On Thu, Aug 10, 2017 at 8:26 PM, Robert Haas <[email protected]> wrote:
> On Thu, Aug 10, 2017 at 3:47 AM, Rushabh Lathia
> <[email protected]> wrote:
> >> (1) seems like a pretty arbitrary restriction, so I don't like that
> >> option. (2) would hurt performance in some use cases. Do we have an
> >> option (3)?
> >
> > How about protecting option 2) with the load-via-partition-root
> protection.
> > Means
> > load the parents information even dump is not set only when
> > load-via-partition-root
> > & ispartition.
> >
> > This won't hurt performance for the normal cases.
>
> Yes, that seems like the right approach.
>
> + Dump data via the top-most partitioned table (rather than
> partition
> + table) when dumping data for the partition table.
>
> I think we should phrase this a bit more clearly, something like this:
> When dumping a COPY or INSERT statement for a partitioned table,
> target the root of the partitioning hierarchy which contains it rather
> than the partition itself. This may be useful when reloading data on
> a server where rows do not always fall into the same partitions as
> they did on the original server. This could happen, for example, if
> the partitioning column is of type text and the two system have
> different definitions of the collation used to partition the data.
>
>
Done.
> + printf(_(" --load-via-partition-root load partition table via
> the root relation\n"));
>
> "relation" seems odd to me here. root table?
>
>
Done.
> /* Don't bother computing anything for non-target tables, either
> */
> if (!tblinfo[i].dobj.dump)
> + {
> + /*
> + * Load the parents information for the partition table when
> + * the load-via-partition-root option is set. As we need the
> + * parents information to get the partition root.
> + */
> + if (dopt->load_via_partition_root &&
> + tblinfo[i].ispartition)

-------------------------

== PROBLEM DESCRIPTION ==
Quote the email about the load-via-partition-root option above in full, word for word.

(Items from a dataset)
-------------------------

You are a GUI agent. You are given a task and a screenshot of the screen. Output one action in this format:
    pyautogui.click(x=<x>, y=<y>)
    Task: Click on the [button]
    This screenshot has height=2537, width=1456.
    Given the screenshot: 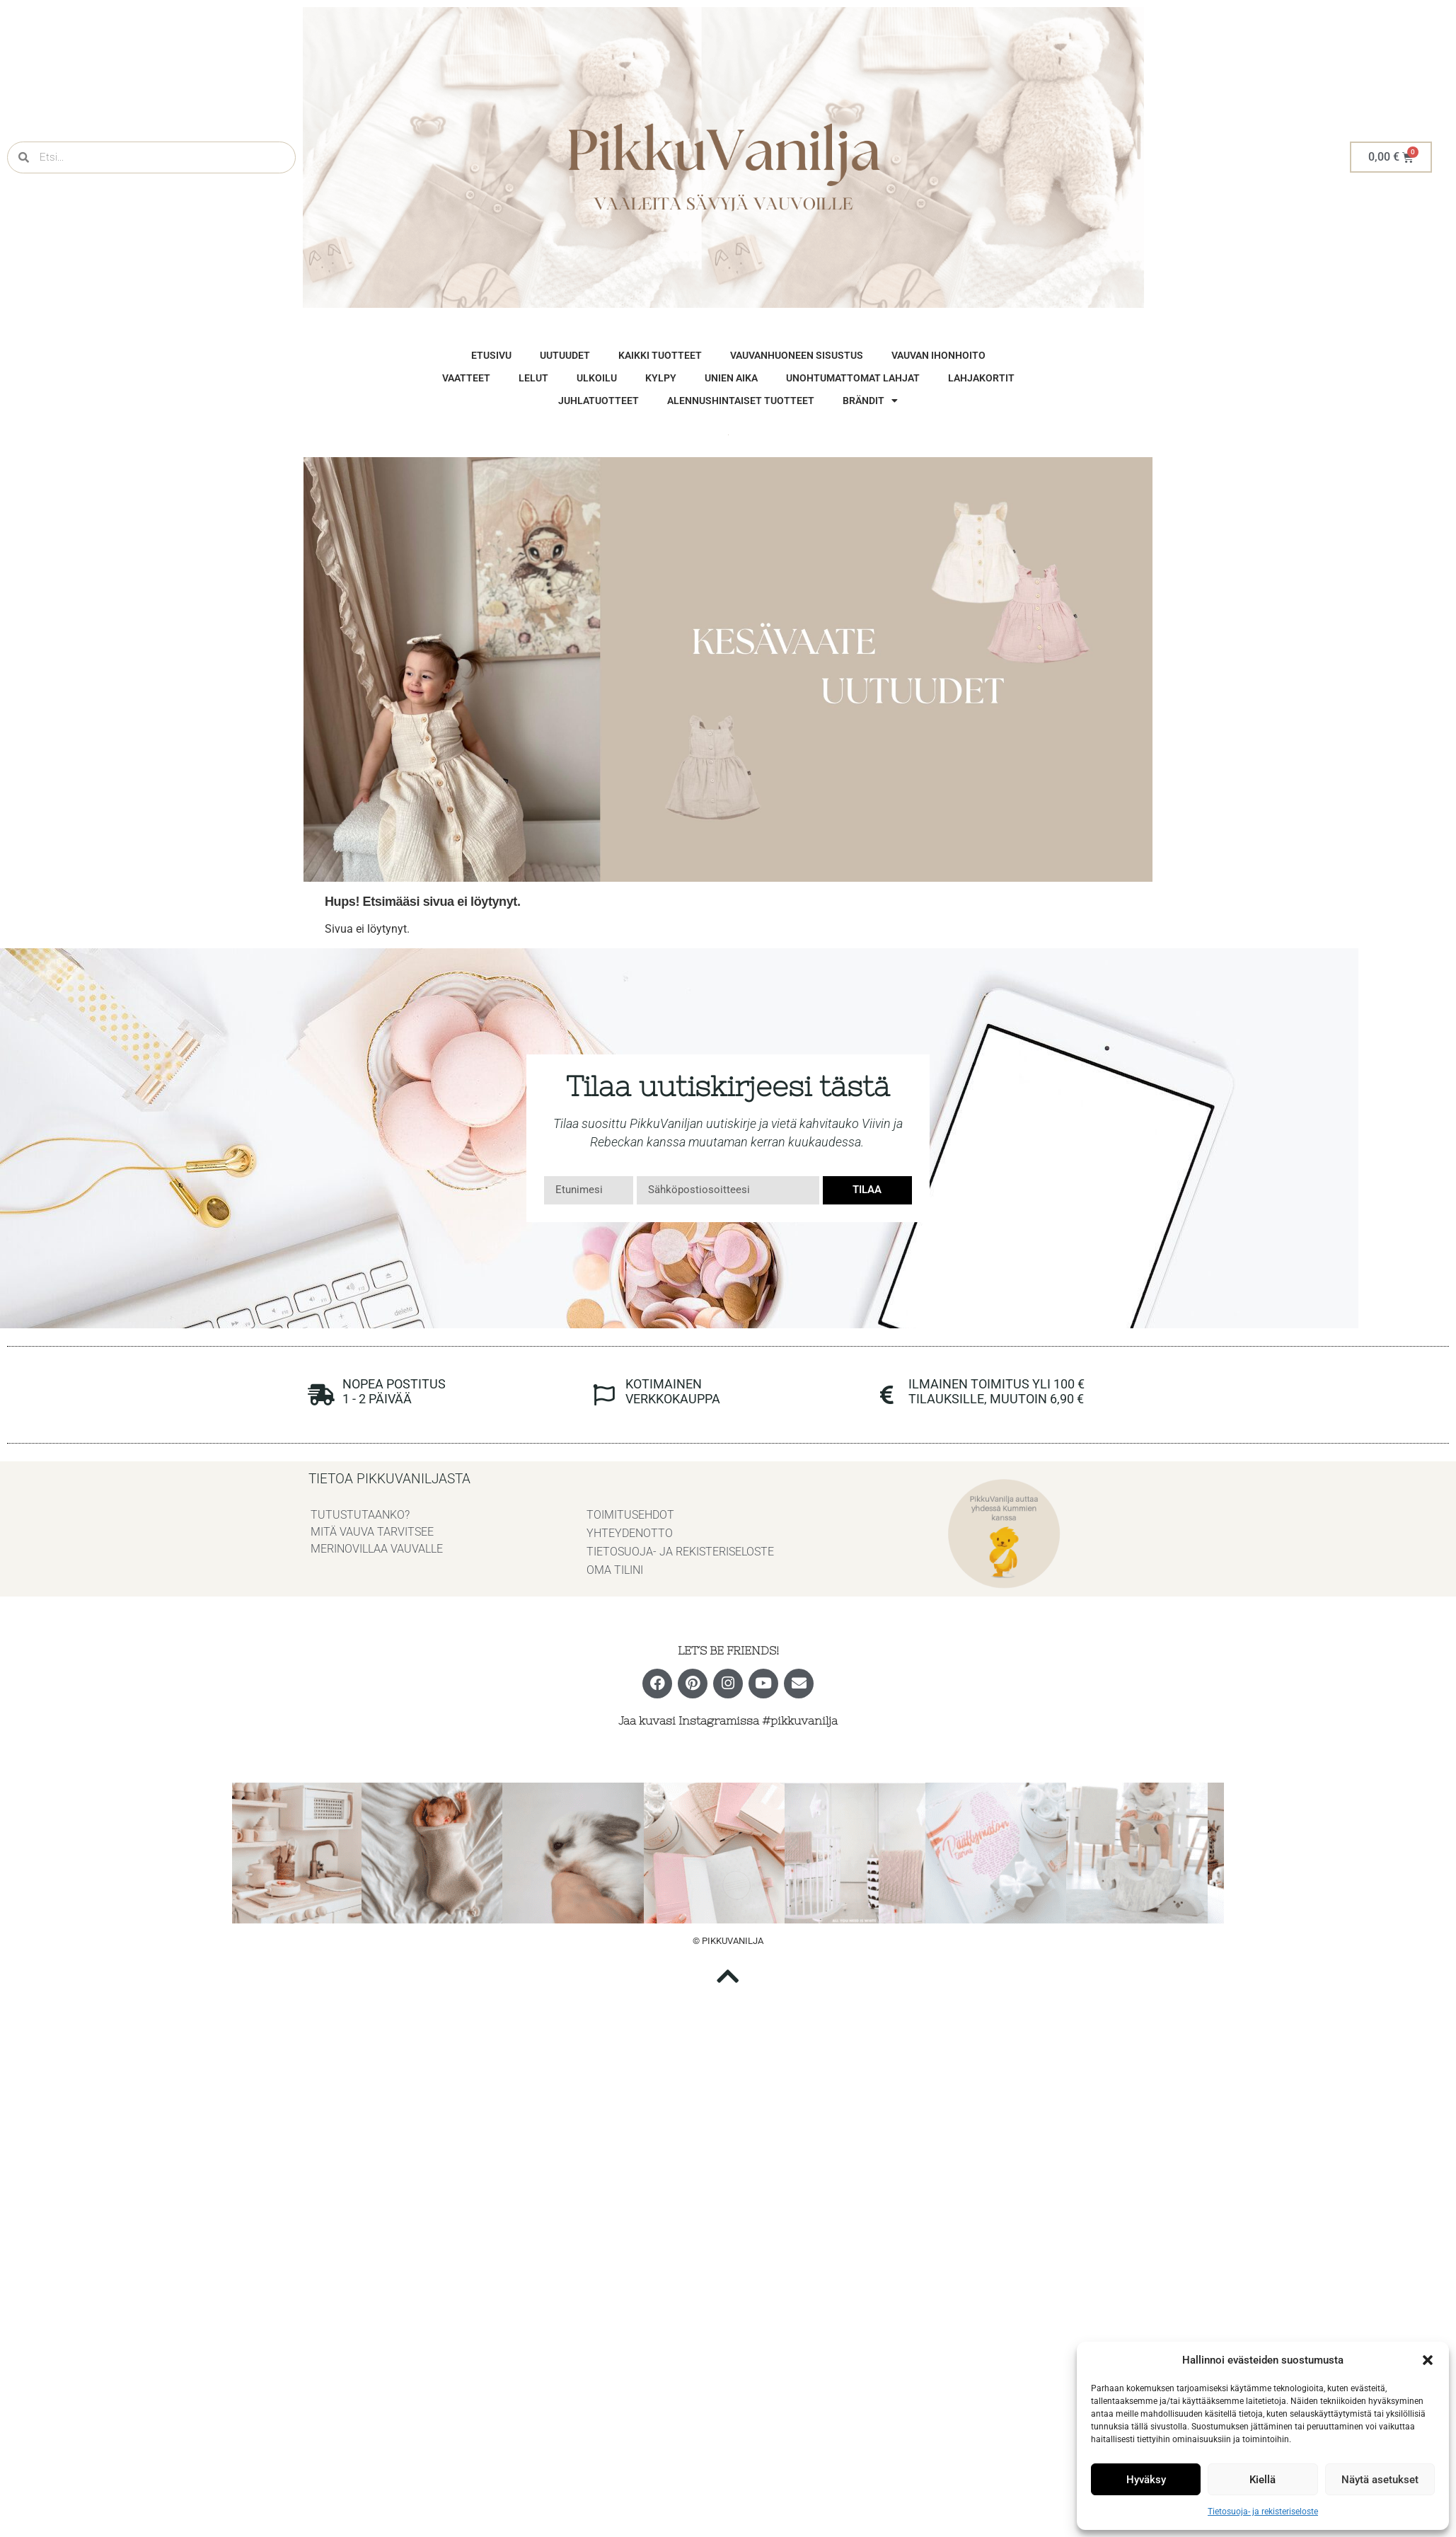 What is the action you would take?
    pyautogui.click(x=1428, y=2360)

-------------------------

== CORRECT OUTPUT ==
On Thu, Aug 10, 2017 at 8:26 PM, Robert Haas <[email protected]> wrote:
> On Thu, Aug 10, 2017 at 3:47 AM, Rushabh Lathia
> <[email protected]> wrote:
> >> (1) seems like a pretty arbitrary restriction, so I don't like that
> >> option. (2) would hurt performance in some use cases. Do we have an
> >> option (3)?
> >
> > How about protecting option 2) with the load-via-partition-root
> protection.
> > Means
> > load the parents information even dump is not set only when
> > load-via-partition-root
> > & ispartition.
> >
> > This won't hurt performance for the normal cases.
>
> Yes, that seems like the right approach.
>
> + Dump data via the top-most partitioned table (rather than
> partition
> + table) when dumping data for the partition table.
>
> I think we should phrase this a bit more clearly, something like this:
> When dumping a COPY or INSERT statement for a partitioned table,
> target the root of the partitioning hierarchy which contains it rather
> than the partition itself. This may be useful when reloading data on
> a server where rows do not always fall into the same partitions as
> they did on the original server. This could happen, for example, if
> the partitioning column is of type text and the two system have
> different definitions of the collation used to partition the data.
>
>
Done.
> + printf(_(" --load-via-partition-root load partition table via
> the root relation\n"));
>
> "relation" seems odd to me here. root table?
>
>
Done.
> /* Don't bother computing anything for non-target tables, either
> */
> if (!tblinfo[i].dobj.dump)
> + {
> + /*
> + * Load the parents information for the partition table when
> + * the load-via-partition-root option is set. As we need the
> + * parents information to get the partition root.
> + */
> + if (dopt->load_via_partition_root &&
> + tblinfo[i].ispartition)